Task requirements: What is needed is an exact transcription of the line with "Task: Open the billing period dropdown" and all the lines that follow it in the entries below; add nothing else.

(Data entries)
□ □ □

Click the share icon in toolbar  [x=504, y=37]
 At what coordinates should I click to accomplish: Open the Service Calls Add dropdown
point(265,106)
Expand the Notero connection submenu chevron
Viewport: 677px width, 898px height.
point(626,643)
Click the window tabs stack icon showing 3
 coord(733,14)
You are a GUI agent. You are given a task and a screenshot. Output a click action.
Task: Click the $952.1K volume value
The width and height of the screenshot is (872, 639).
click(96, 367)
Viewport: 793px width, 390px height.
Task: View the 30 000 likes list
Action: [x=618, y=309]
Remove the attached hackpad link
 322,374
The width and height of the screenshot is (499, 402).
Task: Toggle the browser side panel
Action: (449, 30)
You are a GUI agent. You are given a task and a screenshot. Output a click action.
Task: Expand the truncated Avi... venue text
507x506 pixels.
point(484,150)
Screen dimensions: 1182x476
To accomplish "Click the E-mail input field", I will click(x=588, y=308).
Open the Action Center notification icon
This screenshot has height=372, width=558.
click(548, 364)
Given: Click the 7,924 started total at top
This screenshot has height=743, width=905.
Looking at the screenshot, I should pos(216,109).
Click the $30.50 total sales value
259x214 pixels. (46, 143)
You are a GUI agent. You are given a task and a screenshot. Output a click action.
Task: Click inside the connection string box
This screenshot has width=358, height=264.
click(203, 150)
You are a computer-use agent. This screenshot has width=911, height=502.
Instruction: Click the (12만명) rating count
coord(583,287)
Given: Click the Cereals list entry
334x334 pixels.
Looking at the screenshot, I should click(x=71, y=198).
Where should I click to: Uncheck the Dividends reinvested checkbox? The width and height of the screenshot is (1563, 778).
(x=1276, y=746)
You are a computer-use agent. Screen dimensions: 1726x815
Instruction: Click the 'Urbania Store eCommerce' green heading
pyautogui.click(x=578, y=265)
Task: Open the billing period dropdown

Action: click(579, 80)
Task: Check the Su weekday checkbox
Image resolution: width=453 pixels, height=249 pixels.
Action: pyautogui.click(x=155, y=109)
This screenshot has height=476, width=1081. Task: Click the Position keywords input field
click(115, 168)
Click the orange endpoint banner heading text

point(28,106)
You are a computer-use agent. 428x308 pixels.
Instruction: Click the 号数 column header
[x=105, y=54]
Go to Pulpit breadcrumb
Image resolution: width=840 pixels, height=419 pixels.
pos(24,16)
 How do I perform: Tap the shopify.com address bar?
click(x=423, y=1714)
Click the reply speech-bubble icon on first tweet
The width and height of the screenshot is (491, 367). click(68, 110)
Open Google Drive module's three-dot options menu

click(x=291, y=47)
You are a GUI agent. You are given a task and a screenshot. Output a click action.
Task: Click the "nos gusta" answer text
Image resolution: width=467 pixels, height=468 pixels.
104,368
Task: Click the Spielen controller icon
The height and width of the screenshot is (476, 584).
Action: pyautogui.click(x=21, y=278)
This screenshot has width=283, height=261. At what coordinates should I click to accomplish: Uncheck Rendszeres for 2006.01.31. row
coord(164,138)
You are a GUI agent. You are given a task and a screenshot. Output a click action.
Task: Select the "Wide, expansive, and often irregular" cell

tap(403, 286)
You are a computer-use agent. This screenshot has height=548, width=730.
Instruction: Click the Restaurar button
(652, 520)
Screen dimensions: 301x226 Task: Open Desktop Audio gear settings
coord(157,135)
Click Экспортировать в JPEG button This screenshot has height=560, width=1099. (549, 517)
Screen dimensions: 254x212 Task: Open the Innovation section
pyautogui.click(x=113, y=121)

□ □ □

Result:
Task: Open the billing period dropdown

Action: click(579, 80)
Task: Check the Su weekday checkbox
Image resolution: width=453 pixels, height=249 pixels.
Action: pyautogui.click(x=155, y=109)
This screenshot has height=476, width=1081. Task: Click the Position keywords input field
click(115, 168)
Click the orange endpoint banner heading text

point(28,106)
You are a computer-use agent. 428x308 pixels.
Instruction: Click the 号数 column header
[x=105, y=54]
Go to Pulpit breadcrumb
Image resolution: width=840 pixels, height=419 pixels.
pos(24,16)
 How do I perform: Tap the shopify.com address bar?
click(x=423, y=1714)
Click the reply speech-bubble icon on first tweet
The width and height of the screenshot is (491, 367). click(68, 110)
Open Google Drive module's three-dot options menu

click(x=291, y=47)
You are a GUI agent. You are given a task and a screenshot. Output a click action.
Task: Click the "nos gusta" answer text
Image resolution: width=467 pixels, height=468 pixels.
104,368
Task: Click the Spielen controller icon
The height and width of the screenshot is (476, 584).
Action: pyautogui.click(x=21, y=278)
This screenshot has width=283, height=261. At what coordinates should I click to accomplish: Uncheck Rendszeres for 2006.01.31. row
coord(164,138)
You are a GUI agent. You are given a task and a screenshot. Output a click action.
Task: Select the "Wide, expansive, and often irregular" cell

tap(403, 286)
You are a computer-use agent. This screenshot has height=548, width=730.
Instruction: Click the Restaurar button
(652, 520)
Screen dimensions: 301x226 Task: Open Desktop Audio gear settings
coord(157,135)
Click Экспортировать в JPEG button This screenshot has height=560, width=1099. (549, 517)
Screen dimensions: 254x212 Task: Open the Innovation section
pyautogui.click(x=113, y=121)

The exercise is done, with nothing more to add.